Differences in both the quality and cost of health care mean that, perhaps surprisingly, health care is traded across national boundaries. In some cases, people travel across the globe to obtain care in other countries. Sometimes, people travel to obtain treatments that are unavailable in their home countries. For example, US residents sometimes travel to other countries to obtain stem-cell treatments that are banned in the United States. Or people may seek health care in other countries simply because it is cheaper: people from around the world travel to Thailand, for example, to obtain cheap and reliable dentistry services. There are even tour operators that arrange such “health tourism” trips.National Public Radio had a March 18, 2008, story of a husband and wife going to China for get stem-cell treatment for their seven-month-old daughter (http://www.npr.org/templates/story/story.php?storyId=88123868). There is also a company that organizes trips to Canada (http://www.findprivateclinics.ca/resources/general/medical-tourism.php). Given all these differences in health care costs around the world, we address the following question in this chapter:
What determines the cost of health care?
Because we want to talk about the price of health care, supply and demand is a natural starting point. As we use this framework, though, it will rapidly become clear that there are many things that are unique about the market for health care. One indication of this is that there is a whole subfield of economics called “health economics.” There is no subfield called “chocolate bar economics,” “tax advice economics,” or “lightbulb economics.” Evidently, there is something different about health care. Another indication is the fact that governments around the world pay an enormous amount of attention to this market. Governments intervene extensively in this market through taxes, through subsidies, and sometimes by being the direct provider of health-care services.
We first study the demand for health care by households. Then we look at the supply of health care, after which we turn to the determination of prices. As we proceed, we will see that health care includes all sorts of different products and services. We will also see that there are many reasons why it is difficult to analyze health care with a simple supply-and-demand framework.

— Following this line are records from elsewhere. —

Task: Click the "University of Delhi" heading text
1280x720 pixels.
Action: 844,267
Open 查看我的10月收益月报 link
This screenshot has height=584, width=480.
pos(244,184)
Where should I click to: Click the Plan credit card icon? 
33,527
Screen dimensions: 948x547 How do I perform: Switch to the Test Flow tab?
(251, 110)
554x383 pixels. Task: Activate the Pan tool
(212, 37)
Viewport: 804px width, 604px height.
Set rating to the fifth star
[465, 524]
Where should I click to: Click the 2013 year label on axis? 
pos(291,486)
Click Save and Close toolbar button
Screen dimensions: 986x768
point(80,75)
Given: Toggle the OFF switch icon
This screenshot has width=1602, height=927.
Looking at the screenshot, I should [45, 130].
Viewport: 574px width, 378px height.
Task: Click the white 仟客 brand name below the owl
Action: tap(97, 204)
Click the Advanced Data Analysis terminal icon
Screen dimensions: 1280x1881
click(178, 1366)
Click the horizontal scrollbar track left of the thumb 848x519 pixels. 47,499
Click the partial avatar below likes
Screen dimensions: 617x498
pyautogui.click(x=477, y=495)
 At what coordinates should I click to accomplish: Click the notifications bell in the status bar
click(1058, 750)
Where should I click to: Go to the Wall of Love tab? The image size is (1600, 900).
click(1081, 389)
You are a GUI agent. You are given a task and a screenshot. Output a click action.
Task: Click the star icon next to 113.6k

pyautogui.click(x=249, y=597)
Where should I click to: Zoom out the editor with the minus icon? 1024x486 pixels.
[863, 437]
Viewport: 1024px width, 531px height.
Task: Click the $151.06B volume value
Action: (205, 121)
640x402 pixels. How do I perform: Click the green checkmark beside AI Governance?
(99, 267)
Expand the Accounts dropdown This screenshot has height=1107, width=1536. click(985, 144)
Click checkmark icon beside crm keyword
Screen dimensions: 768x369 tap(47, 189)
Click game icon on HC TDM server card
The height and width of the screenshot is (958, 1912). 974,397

One key reason why health care is such a complicated topic has to do with the fact that, frequently, we do not pay for health care ourselves. Rather, we (or our employers) purchase health insurance, and then the insurance company pays the health-care providers. We therefore discuss health insurance in some detail. The chapter ends with a discussion of the government’s role in the health sector, in which we talk about market failures and a variety of proposed government solutions.